God answered, and with cautious joy I am trusting.


Isaiah 43:19 Behold, I am doing a new thing; now it springs forth, do you not perceive it?  I will make a way in the wilderness and rivers in the desert.




Thursday, May 10, 2012

Unhappy Camper


We took our annual camping trip to Devil’s Den this past weekend.  The weather was fantastic, we didn’t forget anything important, and everyone in the family had a great time.

Well, everyone except one.



For Wes, there is always tons of work to do when camping.  He has to pack the truck.  He has to put up the tents.  He has to tie the knots.  He has to make the fire (except for last year).  He has to make sure the campsite is critter-and-fire-safe each night.  He has to “carry me, Daddy” for miles on hikes.  He has to act brave and hold the rock or the stick when someone sees a snake or a huge, gargantuan water turtle.  He has to pick the ticks off the rest of us.  (Yeah, gross, I know).  But even with all of that…the unhappy camper was not him.

Wes taking a break from the "Daddy duties"

The scary snapping turtle I'm glad nobody stepped on

For me, there is always a stress level even while camping.  For starters, I’m away from all of my tech which is both a blessing and a curse.  A forced and welcome respite, but hours in a row that I’m not working and getting further behind on stuff at home.  And then of course it is my job to make sure everything gets in the pile to get packed into the truck.  (One year I forgot a lighter or even a match.  Embarrassing moment having to go to the next campsite over and ask for a light…) While there, I do the cooking and the bed-making and the showering off of children and get to endure comments like “Why are we JUST having tacos for supper?  Why is that ALL we are having to eat?”  (Flour shells AND hard shells, warmed on the fire grate, with hot meat and cold grated cheese and sour cream and lettuce…ungrateful little wretch).  But even with all of that…the unhappy camper was not me.

The only picture with me in it (thanks, Tyler!)
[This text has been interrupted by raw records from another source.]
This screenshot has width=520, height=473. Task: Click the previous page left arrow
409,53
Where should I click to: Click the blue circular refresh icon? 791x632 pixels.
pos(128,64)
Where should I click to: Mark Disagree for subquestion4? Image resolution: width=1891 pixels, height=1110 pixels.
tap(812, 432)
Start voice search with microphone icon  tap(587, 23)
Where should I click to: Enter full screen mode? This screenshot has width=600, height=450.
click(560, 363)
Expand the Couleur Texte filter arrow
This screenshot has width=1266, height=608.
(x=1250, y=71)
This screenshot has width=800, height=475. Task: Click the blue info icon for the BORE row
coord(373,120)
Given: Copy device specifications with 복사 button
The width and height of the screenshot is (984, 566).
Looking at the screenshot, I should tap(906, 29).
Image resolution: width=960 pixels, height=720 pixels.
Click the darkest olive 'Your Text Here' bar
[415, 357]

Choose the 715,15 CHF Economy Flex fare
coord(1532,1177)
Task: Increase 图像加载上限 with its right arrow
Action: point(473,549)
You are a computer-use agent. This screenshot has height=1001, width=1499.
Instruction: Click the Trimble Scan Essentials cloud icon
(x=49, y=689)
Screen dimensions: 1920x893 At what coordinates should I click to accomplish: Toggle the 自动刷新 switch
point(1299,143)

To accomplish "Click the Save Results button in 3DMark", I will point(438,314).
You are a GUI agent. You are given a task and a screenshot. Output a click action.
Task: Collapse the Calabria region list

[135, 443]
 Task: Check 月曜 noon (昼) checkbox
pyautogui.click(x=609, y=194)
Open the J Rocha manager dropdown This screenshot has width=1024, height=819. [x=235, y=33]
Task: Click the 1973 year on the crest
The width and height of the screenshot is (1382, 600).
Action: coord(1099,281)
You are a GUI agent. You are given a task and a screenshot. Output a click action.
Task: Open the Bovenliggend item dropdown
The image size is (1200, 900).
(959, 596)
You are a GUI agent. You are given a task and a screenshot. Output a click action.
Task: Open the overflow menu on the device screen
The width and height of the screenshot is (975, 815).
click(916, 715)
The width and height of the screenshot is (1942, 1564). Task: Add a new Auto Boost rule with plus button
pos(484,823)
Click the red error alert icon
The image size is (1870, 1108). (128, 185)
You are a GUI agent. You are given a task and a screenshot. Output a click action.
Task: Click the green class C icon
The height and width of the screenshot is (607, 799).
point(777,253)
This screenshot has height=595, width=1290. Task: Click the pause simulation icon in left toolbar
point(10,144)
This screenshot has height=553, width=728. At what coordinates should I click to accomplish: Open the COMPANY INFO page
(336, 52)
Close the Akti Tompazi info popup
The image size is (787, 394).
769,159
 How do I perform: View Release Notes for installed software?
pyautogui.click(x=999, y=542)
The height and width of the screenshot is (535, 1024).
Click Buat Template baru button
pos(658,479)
Tyler has his own tent, but has to share with at least one of his sisters.  He brings his tech and movie player, but ends up having to fork his Kindle Fire over to someone else half the time and watch Aristocats instead of Star Wars.  Out in the wilds, he wants to act like a boy and be rough and mean but instead has to tame it down so the waterworks don’t start when one of the girls has all she can take.  He spends hours playing in the water, building rock bridges and dams.  He is my personal marshmallow toaster, making them all toasty golden brown on the outside and completely gooey and melted on the inside.  This year, he was the secondary photographer.   Even with the concessions, Tyler loves camping…so the unhappy camper was not him.

Tyler being the good big brother

Emily, crazy enough as it might seem, is perfectly at home in the wilderness.  She is the one that first spots the snakes and the turtle that looks just like the rocks all around him.  She was the finder of the ticks, carefully giving everyone the once-over and then calling for Wes to take care of the problem. She loves to hike, and usually walks ahead of everyone else, scouting the way.  She likes to sit in front of the fire and snuggle in the tent.   I can’t even pretend that the unhappy camper was her.

Emily perched on a tree

Lauren was the first to get her swimsuit on and bolt to the water. She was also the first one to be covered in mosquito bites and the only one sporting a bright white “X” on a background of deep red in between her shoulder blades.  She passed out both nights from sheer exhaustion and itchiness, in Tyler’s (undoubtedly stinky) “boy-tent”.  I didn’t allow her to take her skirts and cute clothes that she favors so much at home so she actually looked like that tomboy that she is.  Although the description sounds actually quite horrid to me, she had a wonderful time.  The unhappy camper was not her.
Lauren...being Lauren

This was Hannah’s second year to go camping.  She was the one on Daddy’s shoulders.  She was the one complaining about “only tacos”.  She was tired.  She was hungry.  She was itchy.  She freaked out if you even said the word “tick”.  (Luckily we found the one attached to her eyelid while she was still asleep…no, I am not kidding).  But she was out there in the water, and playing in the tent, and ready to go for a hike and content with her “just graham cracker and chocolate bar without the marshmallow” smore after her “just taco and nothing else”.  Even with all of the 4-year-old whining, the unhappy camper was not her.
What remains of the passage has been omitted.